Maybe I read at a higher level, but there's nothing in the OP that implies he wants to hide the SSID.  It's pretty clear that he wants to do a guest SSID.

Notice I told you to "Read the *thread*"...  Had you done so, you'd have seen @flmatter already suggested how to hide the SSID, to which the OP responded:



slim142 said:


> *I dont want to hide the SSID*
> 
> *I want that SSID to NOT be able to discover other computers.*
> 
> ...



So yeah.  In the future, read the *thread*.  And FYI, SMH means "shaking my head".  It's like a facepalm, but faster to type.


----------



## jboydgolfer (Jan 25, 2016)

wow, I cant say weather You read at higher level than me, Clearly Your an EXTREMELY intelligent human, and I am REALLY sorry that i took Any of your time with my idiotic mistaken input. In the future i will be certain to make no similar mistakes in your presence, again i apologize for my error, and please accept my DEEPEST condolences for any difficulty this may have caused You.


----------



## Aquinus (Jan 25, 2016)

jboydgolfer said:


> wow, I cant say weather You read at higher level than me, Clearly Your an EXTREMELY intelligent human, and I am REALLY sorry that i took Any of your time with my idiotic mistaken input. In the future i will be certain to make no similar mistakes in your presence, again i apologize for my error, and please accept my DEEPEST condolences for any difficulty this may have caused You.
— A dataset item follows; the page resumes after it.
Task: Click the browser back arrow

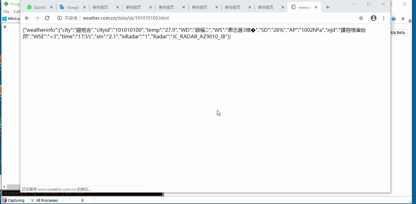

It doesn't take a rocket scientist to figure out what he was saying.


slim142 said:


> What I need to do is block on the SSIDs from been able to discover *other computers on the network*.


It's spelled out pretty well. Now I don't agree with talking down to people but I do agree that you should have read the thread.


----------



## jboydgolfer (Jan 25, 2016)

as ive stated, and i appreciate your input @Aquinus  i Thought i understood the question, i read the OP, and the title, and simply made a basic mistake...Im certainly not perfect, and it shows, but If we all had a dollar for each time we were wrong, we'd ALL be millionaires, i have a great post/thanks ratio because i tend to read into a thread,this time however i assumed I knew what was being asked , and this time i was wrong. I was getting my 3 kids ready for school @ the time, and was busy...mistakes happen, the reason isnt important, I just take exception to a person insinuating i am of lower intelligence, or lack theyre ability to read when said mistakes happen, but a person like that will find out on theyre own from others in time. im done with this matter, and i apologise to the OP for hijacking your thread with all of these responses to a rude comment, and for my mistaken input as well. 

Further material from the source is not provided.